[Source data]
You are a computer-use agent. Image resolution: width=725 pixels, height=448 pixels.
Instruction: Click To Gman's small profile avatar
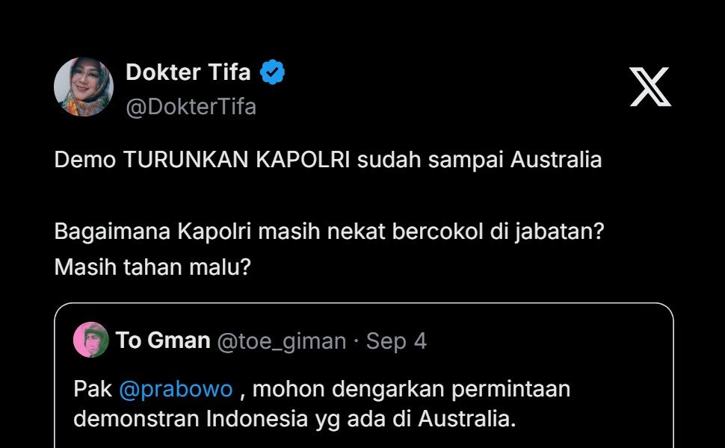pos(91,340)
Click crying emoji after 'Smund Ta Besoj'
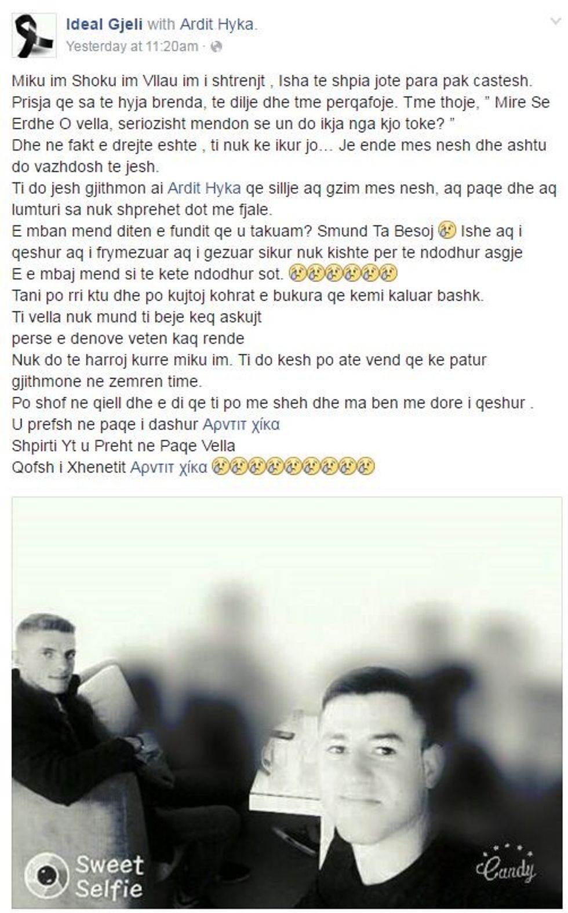 (x=446, y=232)
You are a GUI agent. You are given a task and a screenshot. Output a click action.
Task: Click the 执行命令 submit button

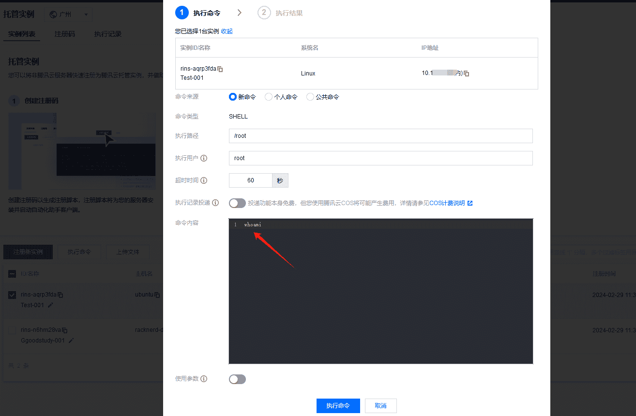coord(338,406)
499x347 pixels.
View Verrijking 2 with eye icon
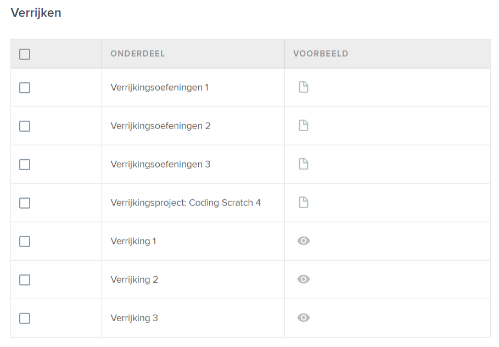pos(304,279)
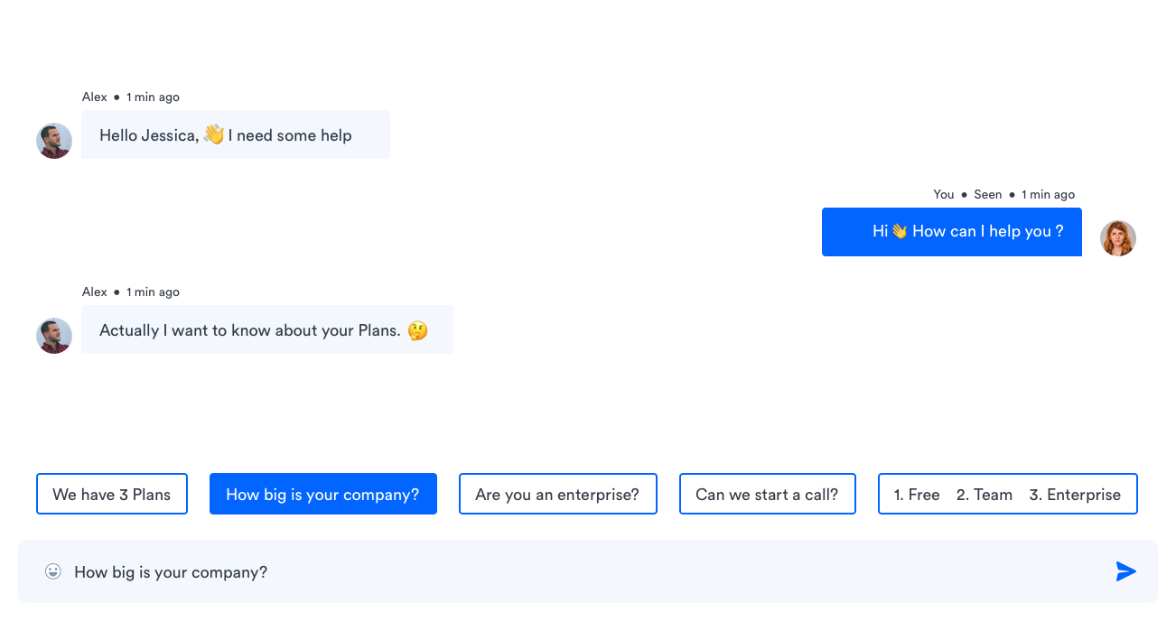The width and height of the screenshot is (1176, 621).
Task: Click the "Seen" status label
Action: [x=988, y=194]
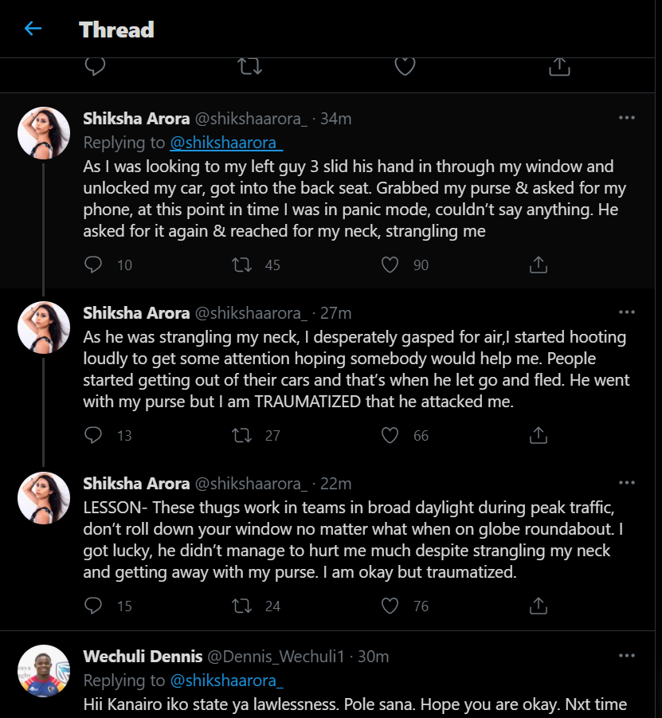Viewport: 662px width, 718px height.
Task: Click Wechuli Dennis's profile avatar
Action: [44, 670]
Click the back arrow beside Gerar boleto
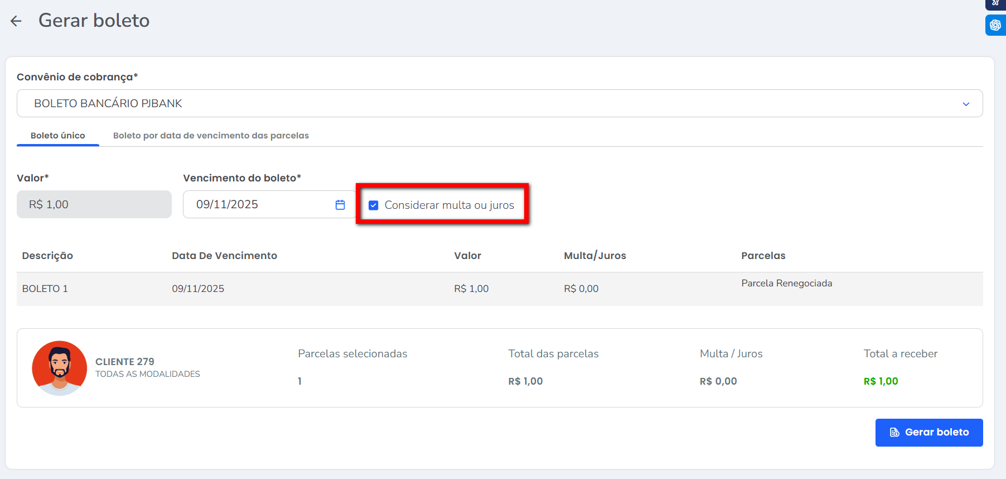The width and height of the screenshot is (1006, 479). click(x=16, y=21)
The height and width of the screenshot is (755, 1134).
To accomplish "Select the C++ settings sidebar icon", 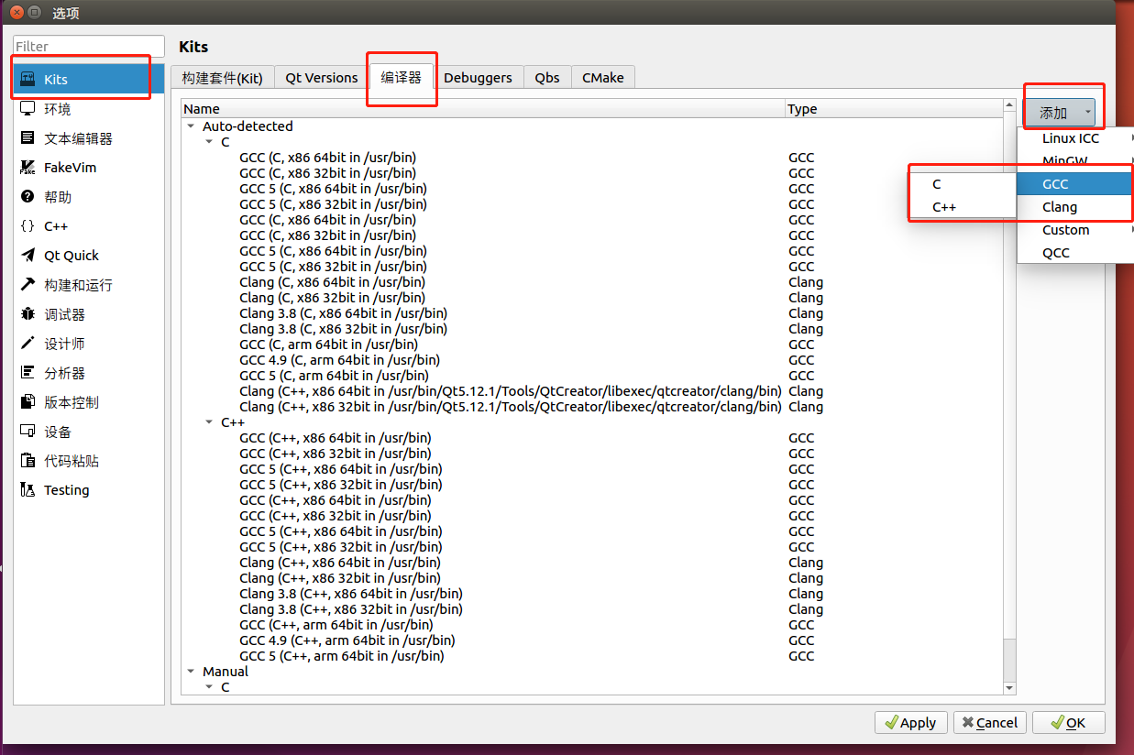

● **Problem**: Find the lines in the records that contain the word "agent", then copy every one of them.

● **The completed task**:
You are a computer-use agent. Image resolution: width=725 pixels, height=448 pixels.
You are a GUI agent. You are given a task and a screenshot. Output a click action.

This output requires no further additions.